ASSIGNMENT: Print exactly the lines that run from the one containing "You are a GUI" to the final line of the data, both included, and print none of the pictures.

Dataset entries
%%

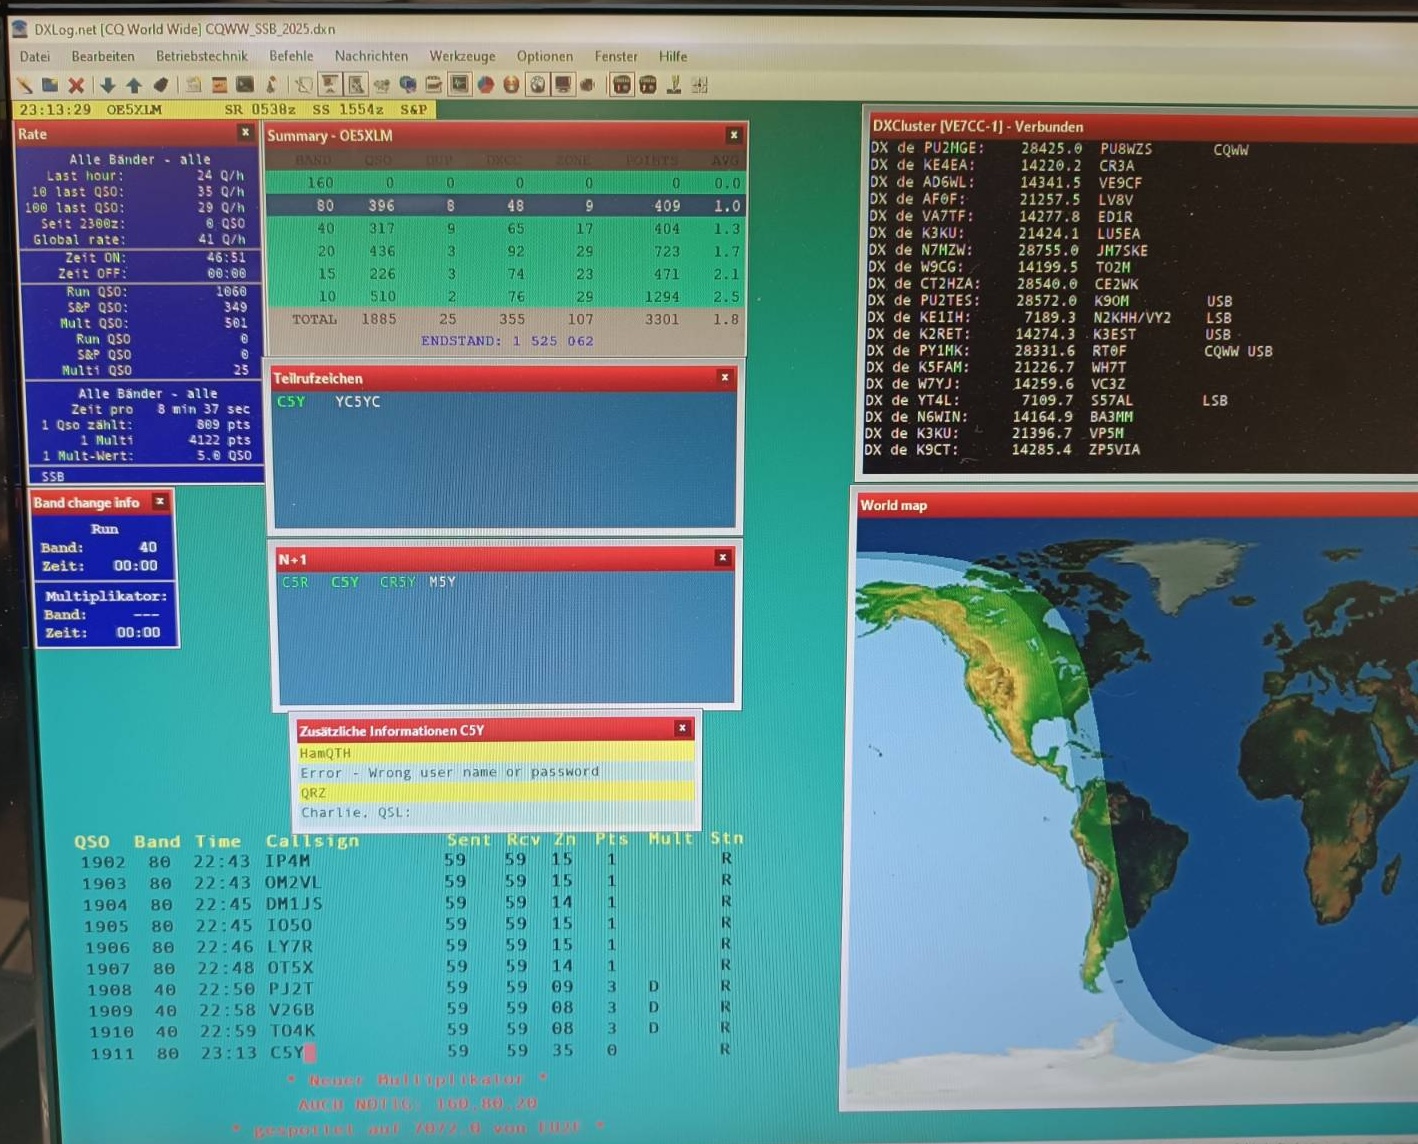
Task: Click the YC5YC callsign in Teilrufzeichen
Action: [357, 402]
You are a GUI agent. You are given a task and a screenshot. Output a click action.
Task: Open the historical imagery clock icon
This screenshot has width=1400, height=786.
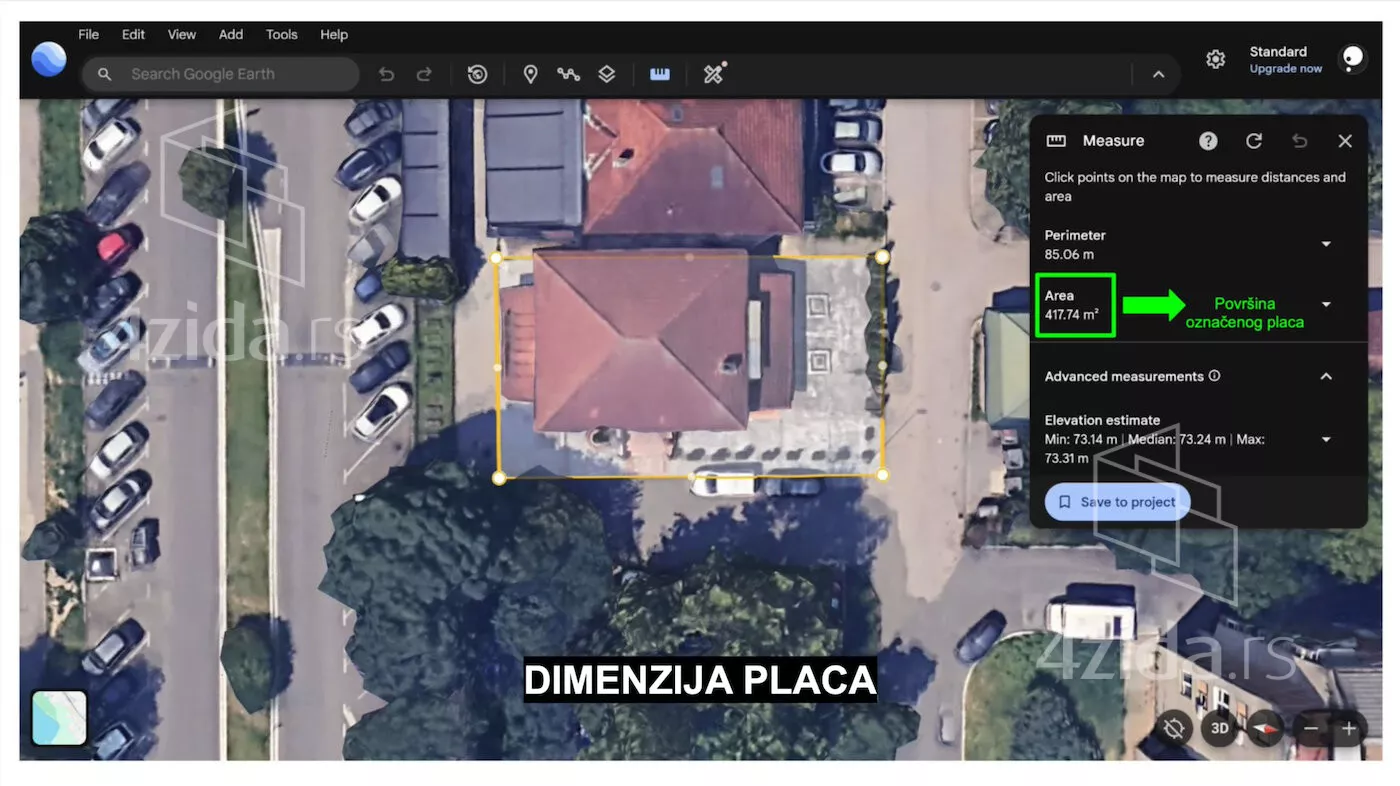tap(478, 74)
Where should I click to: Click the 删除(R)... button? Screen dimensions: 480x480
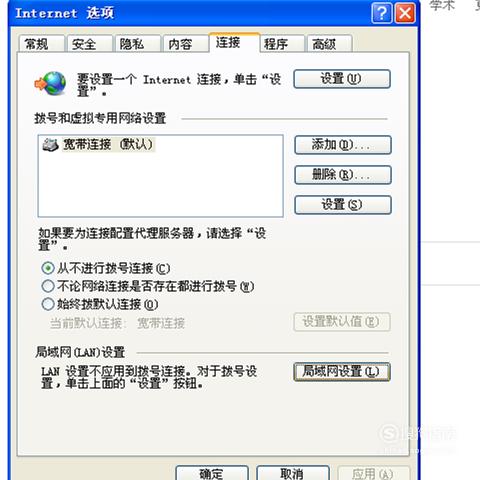pos(343,175)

%%

WRITTEN REPLY:
You are a GUI agent. You are given a task and a screenshot. Output a click action.
Task: Open the historical imagery clock icon
This screenshot has width=1400, height=786.
tap(478, 74)
Where should I click to: Click the 删除(R)... button? Screen dimensions: 480x480
pos(343,175)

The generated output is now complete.